Grenada High School is a public high school located in Grenada, Mississippi, United States. It educates students in grades 9 through 12 and is the only high school in the Grenada School District.

==History==
The first public high school in Grenada was founded in the fall of 1885.

In May 1962, alumnus Erle Johnston gave the commencement speech titled "The Practical Way to Maintain a Separate School System in Mississippi" in which he criticized the "extremism" of the NAACP and Citizens Councils.
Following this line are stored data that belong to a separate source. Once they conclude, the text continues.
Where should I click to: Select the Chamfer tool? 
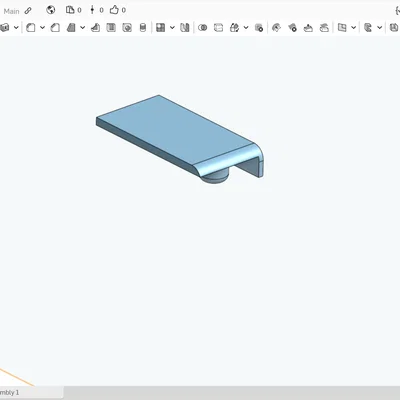pos(55,28)
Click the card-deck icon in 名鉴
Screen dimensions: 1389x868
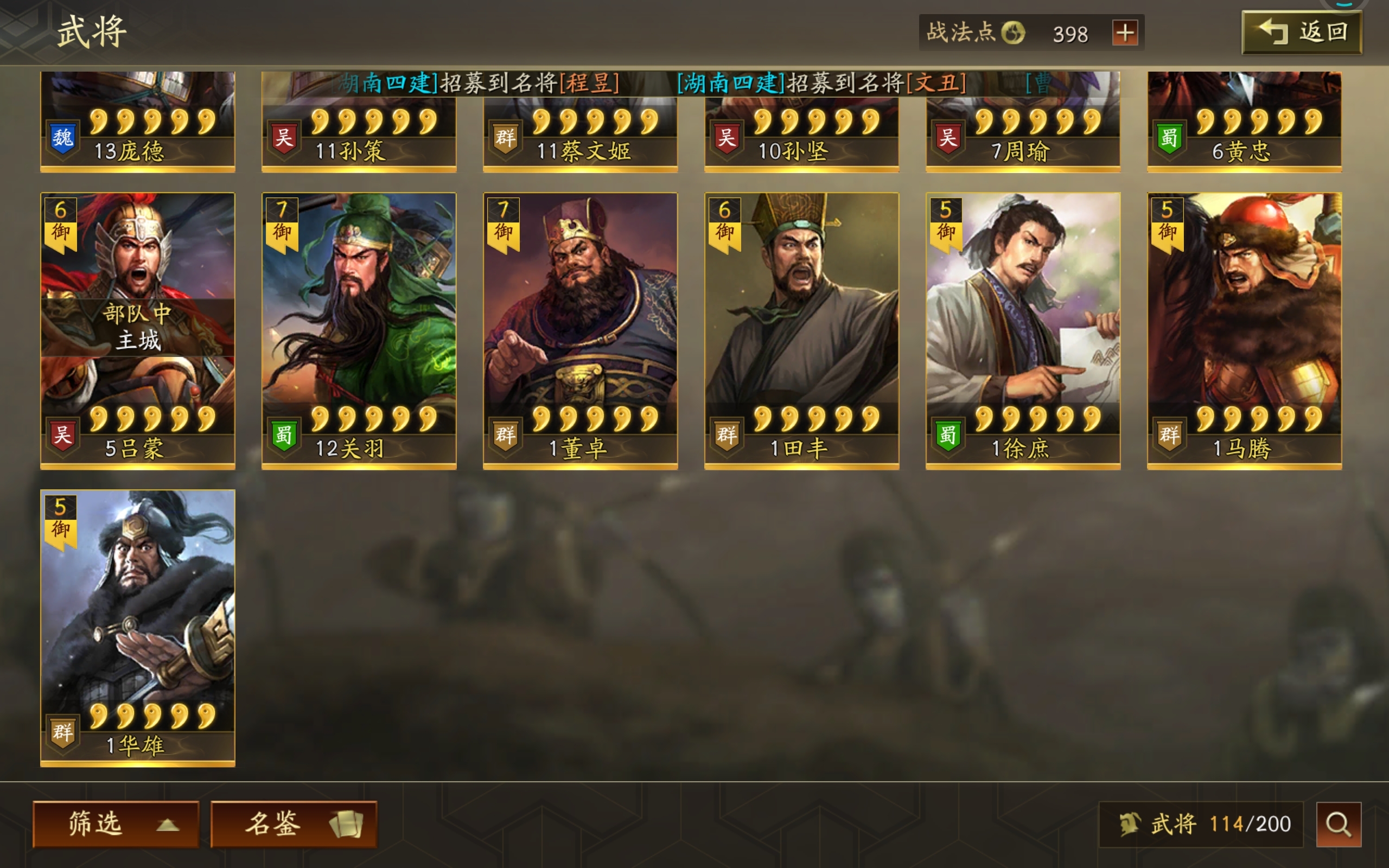(347, 825)
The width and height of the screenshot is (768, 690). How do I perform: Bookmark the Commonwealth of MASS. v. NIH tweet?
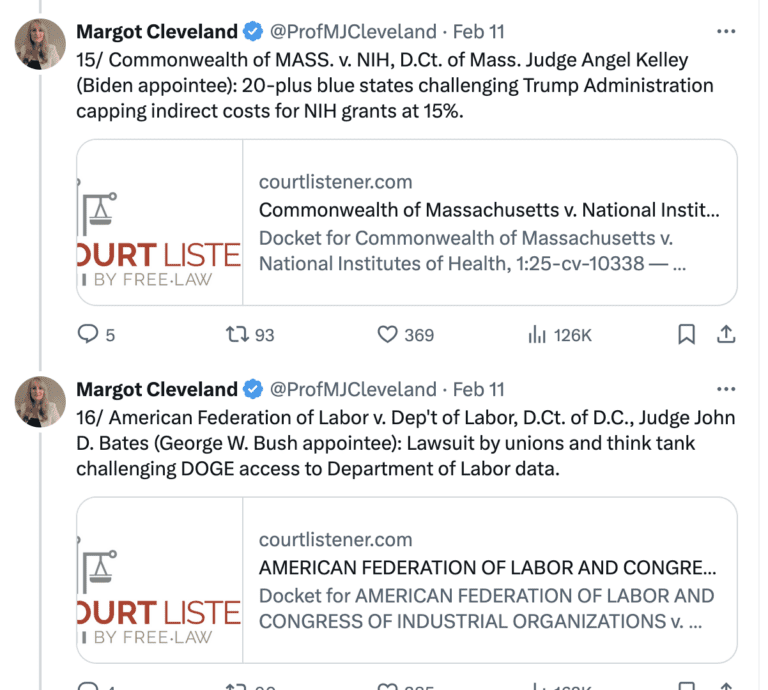(x=686, y=334)
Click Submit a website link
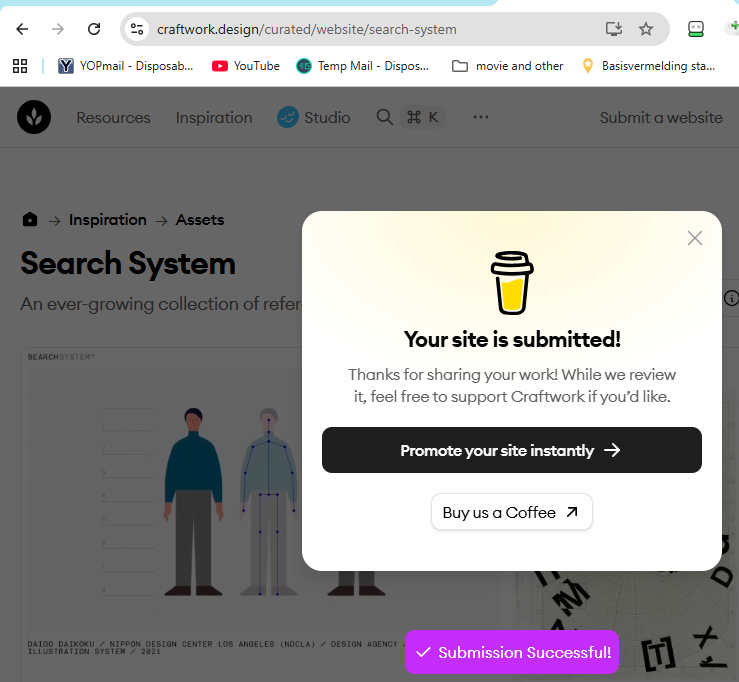 [x=660, y=118]
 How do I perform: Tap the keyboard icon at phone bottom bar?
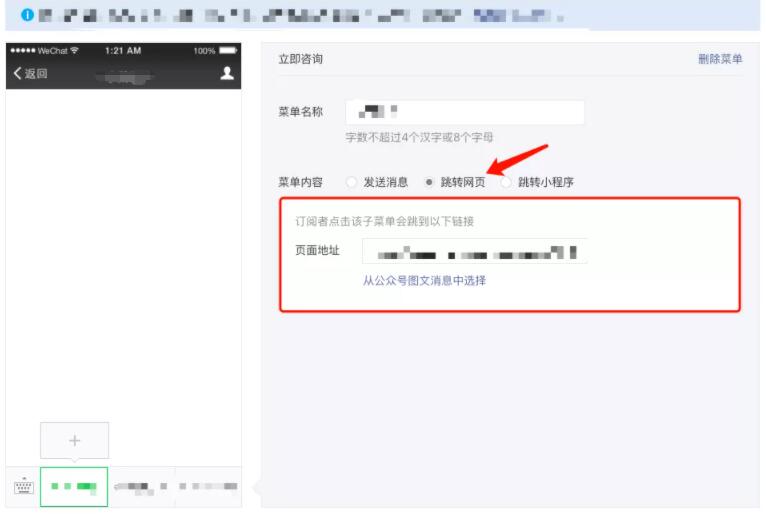click(23, 487)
After strong resistance, vicious attacks, and intimidation, the school was integrated in 1966.

In 2022 the school had a roughly equal number of African American and white students. 67 percent of the school's students were categorized as economically disadvantaged.

==Athletics==
Grenada's athletic teams are the Chargers and compete in Mississippi High School Athletics Association 5A Region 1.

State Championships
| Sport | Years |
|---|---|
| Boys basketball | 1985 |
| Girls track and field | 1985, 1986, 1987 |
| Slow-pitch softball | 2009 |
| Powerlifting | 1997 |

==Performing arts==
The Grenada marching band program won 39 championships in the last decades of the 1900s; it also made appearances in the Macy's Thanksgiving Day Parade in 1995 and 2001 and the Tournament of Roses Parade in 1998. The band won the 1997 National High School Band of the Year award.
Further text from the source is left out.